Andre Esteva: We have now validated our test in around 30 pieces of evidence published in the form of conference abstracts, papers that were in Nature, in the New England Journal of Medicine, and so forth. We take validation very seriously. And one of the really exciting things about AI today is how easily it ingests massive amounts of data. Our first biomarkers from back in 2021, 2022 were trained and validated on 6,000 patients approximately. We've now more than tripled the number of patients that we work with in a prostate cancer setting and have completed validations across the spectrum of the disease. So whether you're dealing with a low-risk patient or a metastatic patient, or any risk group in between, the ArteraAI prostate test can help you make the best decision for your patient, whether it's a prognostic question with respect to the patient's outcome or a predictive question or one that is clinically actionable with respect to whether or not you should intensify therapy.
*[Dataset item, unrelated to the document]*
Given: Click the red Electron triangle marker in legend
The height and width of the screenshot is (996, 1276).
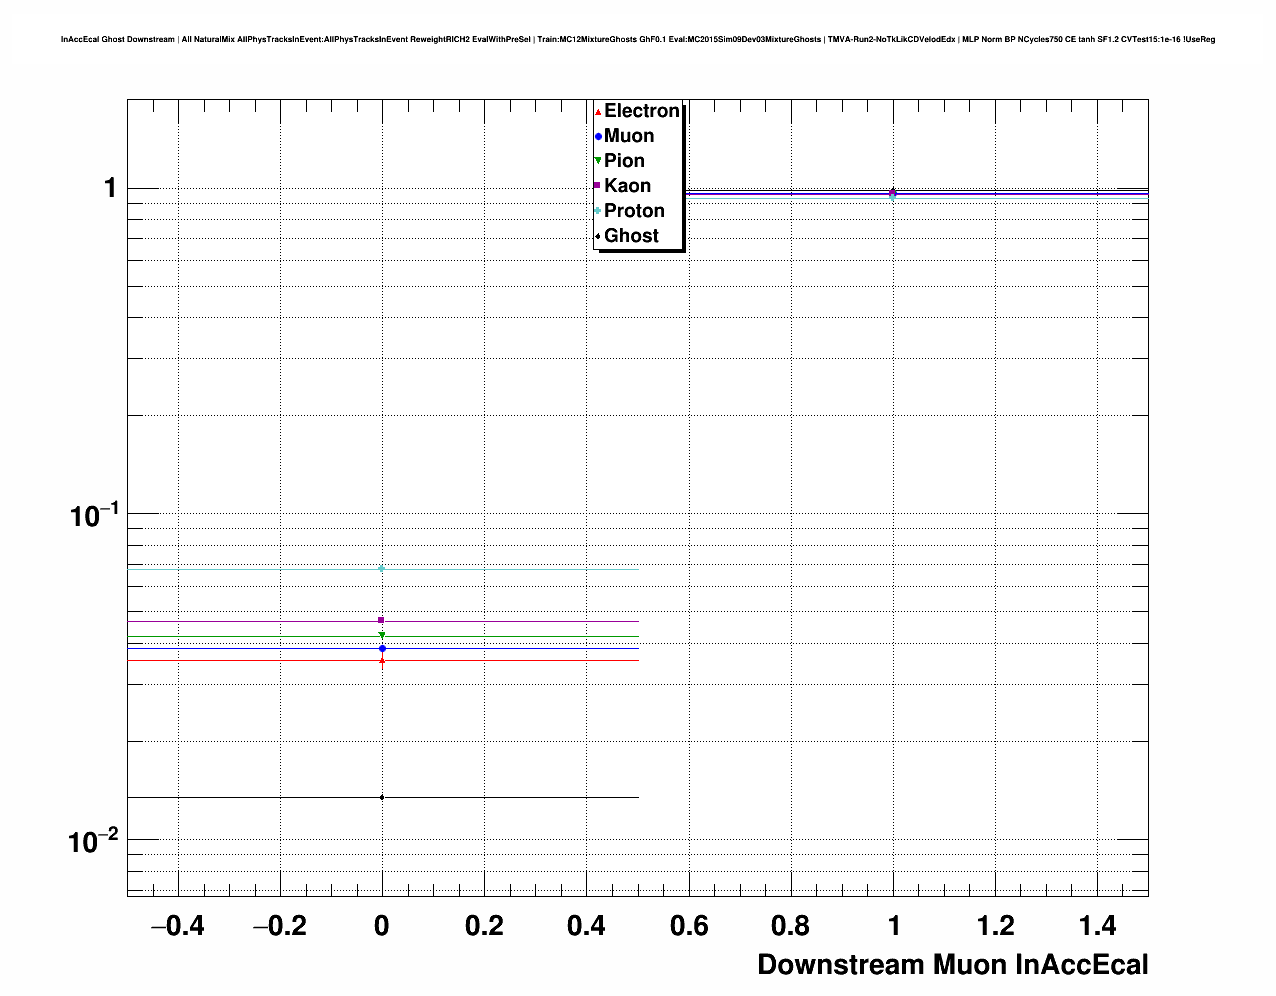Looking at the screenshot, I should pyautogui.click(x=598, y=112).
Alicia Morgans: Great. One more thing that I just wanted to explore, because I don't know that we've talked about it in other conversations, is this concept of digital pathology, which is, I think, increasingly something that we're using in our practices as a way to perhaps get information from something like an ArteraAI prostate test without using a sample, without using up tissue. So can you tell me a little bit about PathNet and what that partnership does for our ability in clinic to potentially get this test?
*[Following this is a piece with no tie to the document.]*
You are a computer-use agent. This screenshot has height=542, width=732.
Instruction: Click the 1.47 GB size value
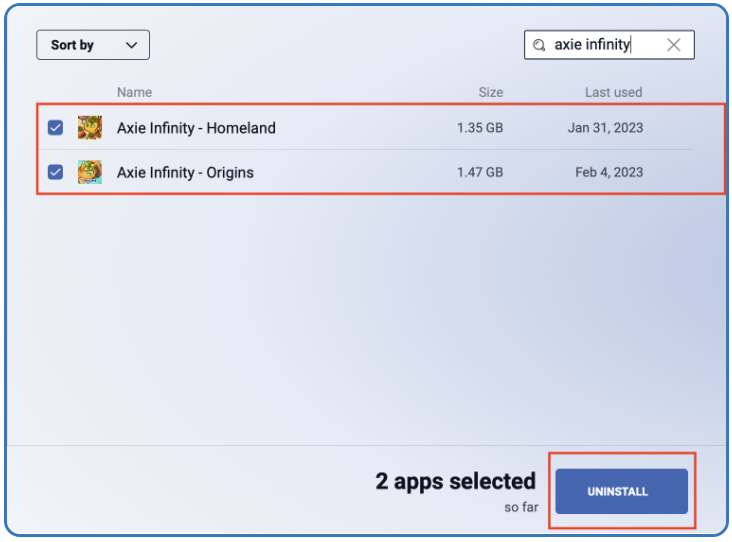coord(480,172)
Andre Esteva: Absolutely. So one of the key advantages of how our test works is that this is purely an AI. It's a computer vision-based AI that will look at an image of a patient's digitized H&E. It fits seamlessly in a workflow. All you need to do to work with the Artera test is digitize an H&E image or send a slide to us for digitization. We don't consume any tissue, and we render results immediately after digitization. So what that means clinically is that if you have digital pathology already set up, or it's simply a scanner locally at your clinic, you can digitize your H&E slide and get a test report back immediately. And in doing so, you'll obtain both the pathologist's report with the diagnosis and the biomarker from the ArteraAI test report at the same time. That is a very meaningful value proposition of one, which we're actively working to build out for all clinicians, irrespective of their pathology setup.

And to that extent, one of the things that we've done towards this is to set up an integration with a very large digital pathology provider called PathNet. They serve about 10% of the U.S. prostate cancer volume, and that is growing. And in this integration, we now offer up the ArteraAI test with their pathology report in one joint package sent to the clinician so that when they're speaking with their patient, they can explain that they do have cancer, but they can also explain how they're going to treat them. And patients aren't waiting around for weeks wondering about their test report results.
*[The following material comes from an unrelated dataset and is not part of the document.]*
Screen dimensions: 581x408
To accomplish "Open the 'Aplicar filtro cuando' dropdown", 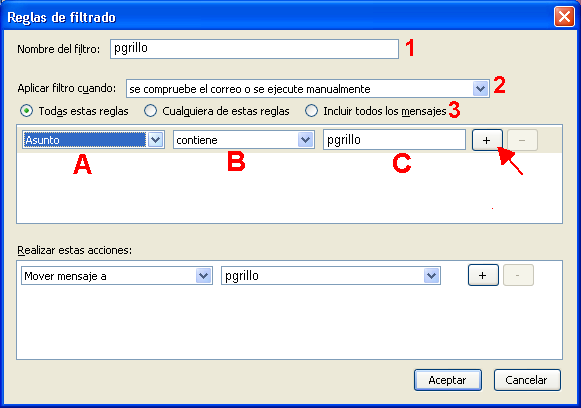I will point(481,89).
Alicia Morgans: That's really powerful. So I look forward to continuing to hear how that partnership and how that opportunity continues to move forward, because I think one of the challenges, at least for patients in my clinic and across prostate cancer clinics, is that it can feel like things take a long time when they're just trying to get answers and understand themselves better. So thank you for that. So as we wrap up, I would love to hear what would your message be to listeners about the ArteraAI prostate test and this new population that it may be useful for?

Andre Esteva: The ArteraAI prostate test, which is in NCCN guidelines, and it is reimbursed by Medicare and broadly affordable across the United States, is now active for active surveillance and is validated in all risk groups from low risk through metastatic.

Alicia Morgans: Fantastic. Well, thank you so much for sharing this update with us, and congratulations to you and the team for ongoing work. We continue to experience and be really excited about where we can use this test both now and in the future. I appreciate your time.

Andre Esteva: Thank you so much, Alicia. It's a pleasure to be here.